Pero se fue, a la carrera, antes de que Carmine pudiera llamar a la puerta del despacho contiguo.

El Profe parecía más preocupado que por la mañana, quizá, pensó Carmine, porque desde entonces no había ocurrido nada que calmara su ansiedad o satisficiera su curiosidad.

– Voy a tener que informar al consejo de administración -dijo Smith, sin que Carmine tuviera ocasión de abrir la boca.

– ¿Consejo de administración?

– Esta institución se financia con fondos privados, teniente, y hay un consejo que la supervisa. Podría usted decir que todos tenemos que bailar para ganarnos el pan. La generosidad del consejo de administración es directamente proporcional a la cantidad de trabajos verdaderamente originales y trascendentes que producimos. Nuestra reputación no tiene nada que envidiar a la de ninguna otra institución, el Hug se ha ganado sin duda un lugar destacado. ¡Y ahora se produce esta… esta… esta singularidad! Un hecho fortuito que tiene el poder de afectar a la calidad de nuestro trabajo de manera drástica.

– ¿Un hecho fortuito, profesor? Yo no considero fortuito el asesinato. Pero dejemos eso a un lado por un momento. ¿Quién forma parte de ese consejo?

– William Parson mismo murió en 1952. Dejó a dos sobrinos, Roger Junior y Henry Parson, al mando de su imperio. Roger Junior es el presidente del consejo. Henry es su vicepresidente. Sus hijos, Roger tercero y Henry Junior son vocales también. El quinto vocal Parson es Richard Spaight, director del Banco Parson e hijo de la hermana de William Parson. Mawson Macintosh, el presidente de la Chubb, es vocal, al igual que el decano de la Facultad de Medicina, el doctor Wilbur Dowling. Yo, como titular de la cátedra, soy el último -dijo Smith.

– Eso otorga al contingente de los Parson una mayoría holgada. Deben de darle al látigo a base de bien.
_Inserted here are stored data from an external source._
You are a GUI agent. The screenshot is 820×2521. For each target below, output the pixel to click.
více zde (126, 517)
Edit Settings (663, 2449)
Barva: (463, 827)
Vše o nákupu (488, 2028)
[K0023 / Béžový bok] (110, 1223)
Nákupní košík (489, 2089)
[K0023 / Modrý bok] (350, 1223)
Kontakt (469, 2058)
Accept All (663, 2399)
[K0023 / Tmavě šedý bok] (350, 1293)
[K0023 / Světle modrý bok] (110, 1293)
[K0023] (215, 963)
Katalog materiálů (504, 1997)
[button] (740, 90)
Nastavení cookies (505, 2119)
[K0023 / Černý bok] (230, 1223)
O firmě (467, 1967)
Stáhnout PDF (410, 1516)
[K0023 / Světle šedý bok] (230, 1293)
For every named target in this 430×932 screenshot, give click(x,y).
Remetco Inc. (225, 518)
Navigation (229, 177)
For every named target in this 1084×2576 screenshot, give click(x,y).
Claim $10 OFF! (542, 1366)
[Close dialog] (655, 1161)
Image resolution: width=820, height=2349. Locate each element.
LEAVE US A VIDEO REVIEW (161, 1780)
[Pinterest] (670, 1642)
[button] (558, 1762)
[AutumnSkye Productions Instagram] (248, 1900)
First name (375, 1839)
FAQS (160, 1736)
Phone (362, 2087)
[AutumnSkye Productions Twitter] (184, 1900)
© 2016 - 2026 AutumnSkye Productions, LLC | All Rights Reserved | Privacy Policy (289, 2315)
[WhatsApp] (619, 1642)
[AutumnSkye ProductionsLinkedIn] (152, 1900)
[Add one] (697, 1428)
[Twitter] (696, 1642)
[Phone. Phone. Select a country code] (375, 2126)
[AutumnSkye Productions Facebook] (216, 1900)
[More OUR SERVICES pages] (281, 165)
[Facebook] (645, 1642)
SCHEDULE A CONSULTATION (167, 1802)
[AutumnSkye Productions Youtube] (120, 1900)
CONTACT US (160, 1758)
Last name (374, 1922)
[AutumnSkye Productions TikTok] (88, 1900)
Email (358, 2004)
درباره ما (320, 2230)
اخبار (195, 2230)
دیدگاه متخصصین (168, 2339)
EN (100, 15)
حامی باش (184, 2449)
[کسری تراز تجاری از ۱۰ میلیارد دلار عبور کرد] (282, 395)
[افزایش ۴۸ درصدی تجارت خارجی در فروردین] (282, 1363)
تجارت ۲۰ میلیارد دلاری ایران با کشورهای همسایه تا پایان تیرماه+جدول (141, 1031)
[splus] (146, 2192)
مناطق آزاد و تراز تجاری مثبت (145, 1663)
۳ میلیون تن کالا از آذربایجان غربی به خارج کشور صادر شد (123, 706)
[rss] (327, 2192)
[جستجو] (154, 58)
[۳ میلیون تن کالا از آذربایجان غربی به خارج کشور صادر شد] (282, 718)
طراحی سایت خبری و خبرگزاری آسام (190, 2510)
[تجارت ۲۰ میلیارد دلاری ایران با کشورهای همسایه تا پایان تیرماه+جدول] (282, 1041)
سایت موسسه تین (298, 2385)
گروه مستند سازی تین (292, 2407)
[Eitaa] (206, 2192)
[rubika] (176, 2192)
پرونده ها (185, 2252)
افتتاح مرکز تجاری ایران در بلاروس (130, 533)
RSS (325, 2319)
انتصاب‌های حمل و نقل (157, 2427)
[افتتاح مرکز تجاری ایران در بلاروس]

Smith reaccionó con asombro.

– ¡No, por cierto! ¡Ni mucho menos! Mientras sigamos realizando un trabajo tan brillante como el que venimos desarrollando desde hace quince años, tenemos prácticamente carta blanca. El testamento de William Parson era muy claro. «Si pagas en cacahuetes lo que consigues son monos» era una de sus máximas favoritas. Por eso en el Hug pagamos bien, y nuestros investigadores son infinitamente más brillantes que los macacos de abajo. De ahí mi preocupación por esta singularidad, teniente. Una parte de mí se empeña en que todo es un sueño.